A heart stopping memoir of a wrenching Appalachian girlhood and a multilayered portrait of a misrepresented people, from Rona Jaffe Writer's Award winner Shawna Kay Rodenberg.
When Shawna Kay Rodenberg was four, her father, fresh from a ruinous tour in Vietnam, spirited her family from their home in the hills of Eastern Kentucky to Minnesota, renouncing all of their earthly possessions to live in the Body, an off-the-grid End Times religious community. Her father was seeking a better, safer life for his family, but the austere communal living of prayer, bible study and strict regimentation was a bad fit for the precocious Shawna. Disciplined harshly for her many infractions, she was sexually abused by a predatory adult member of the community.

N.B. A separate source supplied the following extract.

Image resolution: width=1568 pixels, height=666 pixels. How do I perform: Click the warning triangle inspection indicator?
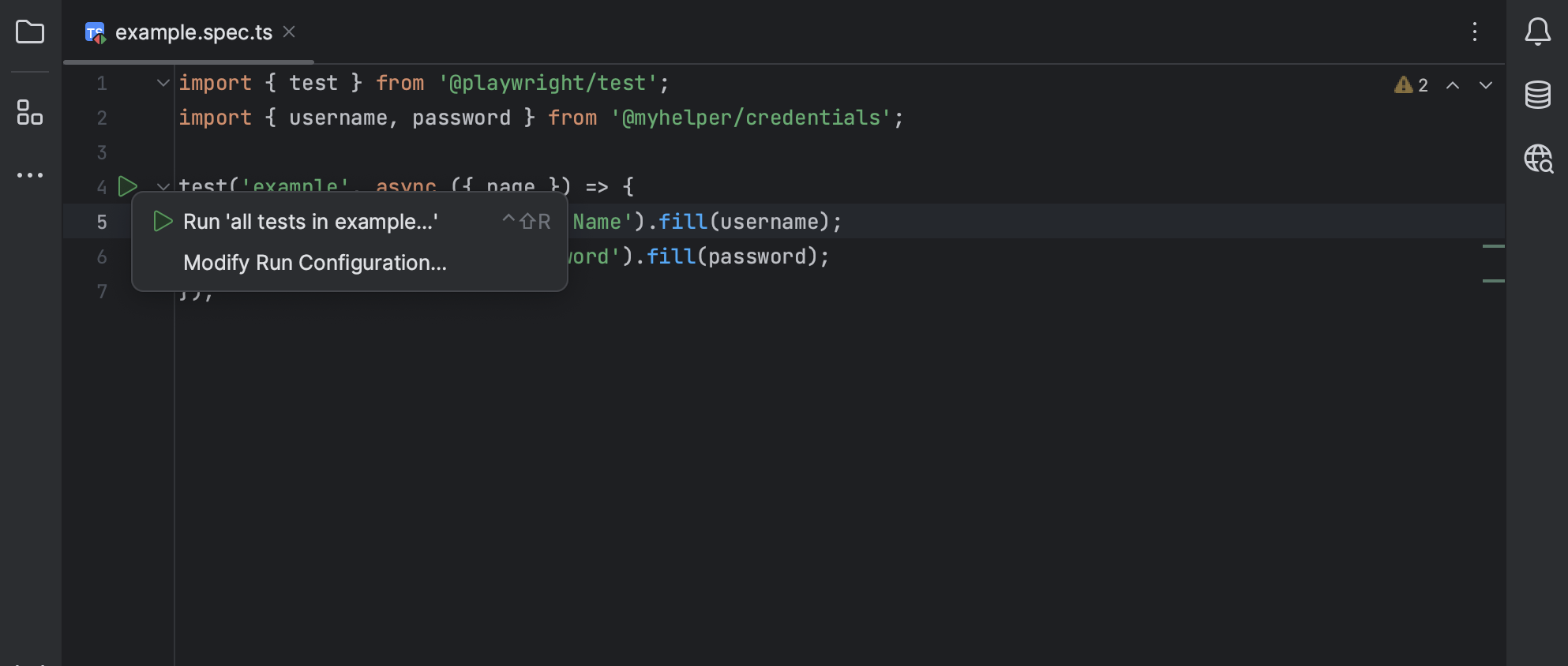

Soon after the leader of the Body died and revelations of the sexual abuse came to light, her family returned to the same Kentucky mountains that their ancestors have called home for three hundred years. It is a community ravaged by the coal industry, but for all that, rich in humanity, beauty, and the complex knots of family love. Curious, resourceful, rebellious, Shawna ultimately leaves her mountain home but only as she masters a perilous balancing act between who she has been and who she will become.

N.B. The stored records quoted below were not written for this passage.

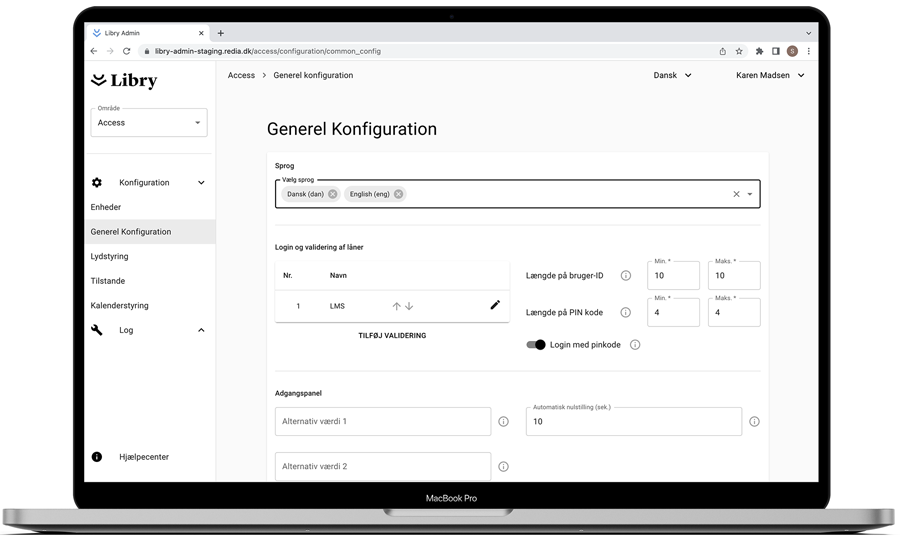Open Lydstyring in the sidebar
Viewport: 900px width, 541px height.
pyautogui.click(x=110, y=256)
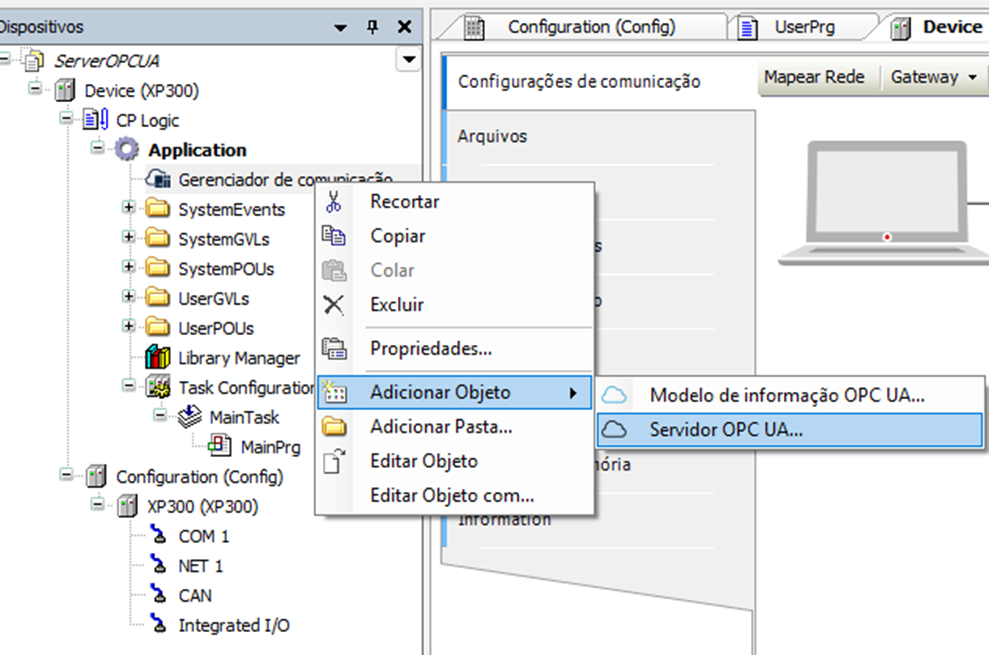Screen dimensions: 989x655
Task: Open the Dispositivos panel dropdown arrow
Action: [x=341, y=27]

Kin is a mesmerizing memoir of survival that seeks to understand and make peace with the people and places that were survived. It is above all about family-about the forgiveness and love within its bounds-and generations of Appalachians who have endured, harmed, and held each other through countless lifetimes of personal and regional tragedy.
"A powerful and surprising story of an Appalachian childhood...bountiful, sometimes haunting...Rodenberg's depth of feeling, intelligence, and love opens eyes and demolishes stereotypes." - Kirkus Reviews (starred review)
"A fascinating memoir. What makes this one special is the way the debut author widens her view to tell the stories of her parents, grandparents, and other relatives, including times before she was born, with as much compassion and realistic detail as she gives her own story...a nuanced portrait of a complicated place and people." - Booklist (starred review)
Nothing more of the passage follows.